Using your hands, form the dough into a smooth ball. Lightly oil a bowl with 1 tsp. of the oil. Place the dough in the bowl and turn it to oil all sides. Cover with plastic wrap and set aside in a warm, draft-free place until it doubles in size, about 1 hour.
Preheat the oven to 350 degrees F. Remove the dough from the bowl and place on a lightly floured work surface. Knead the dough a couple of times and form into a 6 inch loaf. Grease a loaf pan with the remaining 1 tsp. of the oil. Place the dough into the prepared pan. Using a sharp knife, make 3 slits across the top of the dough. Cover with plastic wrap and set aside in a warm, draft-free place until it doubles in size, about 1 hour.
Brush the top of the bread with the beaten egg. Place in the oven and bake for 30 to 35 minutes or until slightly brown and hollow with the top is tapped.
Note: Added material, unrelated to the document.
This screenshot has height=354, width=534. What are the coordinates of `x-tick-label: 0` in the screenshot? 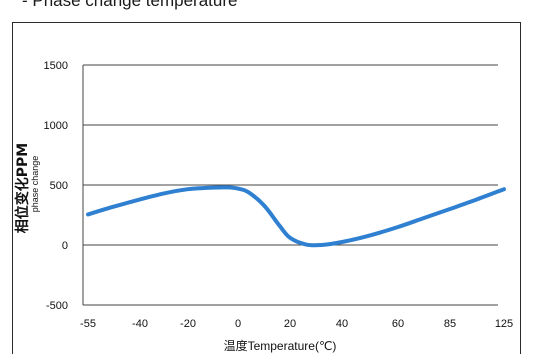 It's located at (238, 324).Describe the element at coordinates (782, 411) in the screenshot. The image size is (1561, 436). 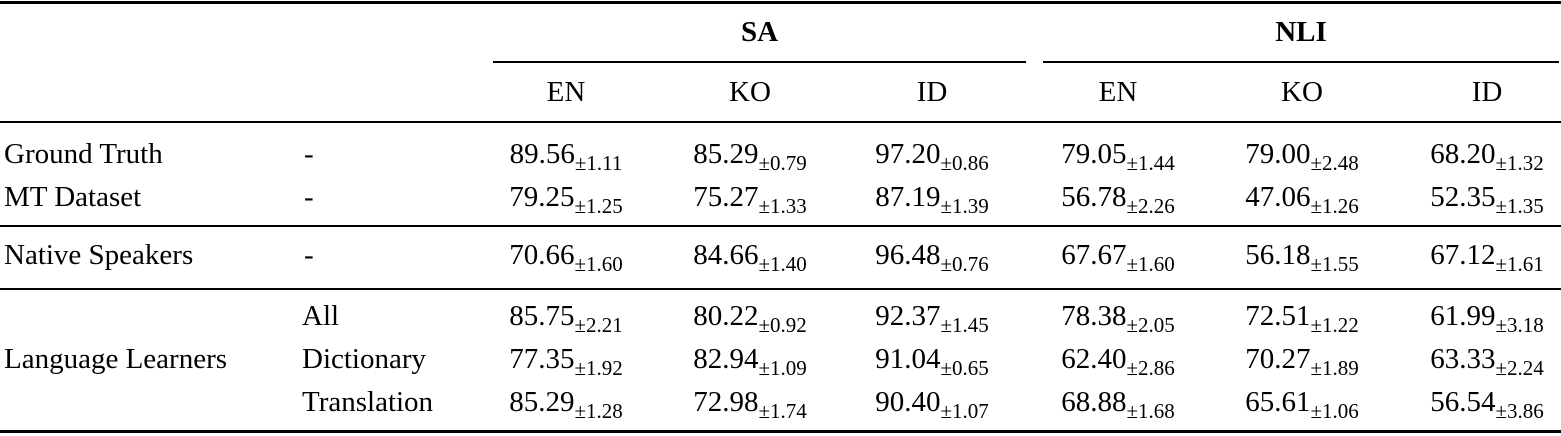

Remove from the oven and cool on a wire rack.
Emeril's Essence Creole Seasoning (Also referred to as Bayou Blast) Ingredients:
2-1/2 tbsp. paprika
2 tbsp. salt
2 tbsp. garlic powder
1 tbsp. black pepper
1 tbsp. onion powder
1 tbsp. cayenne pepper
1 tbsp. dried oregano
1 tbsp. dried thyme
Preparation:
Combine all ingredients thoroughly.
Yield: 2/3 cup
Quick Chick and Noodle Soup
Recipe courtesy Rachael Ray
Ingredients:
2 tbsp. (2 turns around the pan) extra-virgin olive oil
2 medium carrots, peeled and chopped
1 parsnip, peeled and chopped
1 medium onion, chopped
2 ribs celery, chopped
2 bay leaves, fresh or dried
salt and pepper
6 cups good-quality chicken stock
1 pound (the average weight of 1 package) chicken breast tenders, diced
1/2 pound wide egg noodles
handful fresh parsley leaves, chopped
handful fresh dill, chopped
Preparation:
Place a large pot over moderate heat and add extra-virgin olive oil. Work close to the stove and add vegetables to the pot as you chop, in the order they are listed.
Add bay leaves and season vegetables with salt and pepper, to taste. Add stock to the pot and raise flame to bring liquid to a boil. Add diced chicken tenderloins, return soup to a boil, and reduce heat back to moderate. Cook chicken 2 minutes and add noodles. Cook soup an additional 6 minutes or until noodles are tender and remove soup from the heat.
Stir in parsley and dill, remove bay leaves and serve. This is a thick soup. Add up to 2 cups of water if you like chicken soup with lots of broth.
Yield: 2 quarts of soup, 4 big bowls
— From Rachael Ray (30 Minute Meals)
Caramel Orange Crispy Rice Treats
Recipe courtesy Gale Gand
Ingredients:
1 cup sugar
water to cover
3-1/2 cups crispy rice
1 orange, rind grated
Preparation:
Place sugar in a saucepan and add enough water to cover. Cook until golden amber in color. Stir in the crispy rice and grated orange rind. Pour into greased 8-by-8-inch pan and press lightly to pack down. Cool and cut into bars and serve.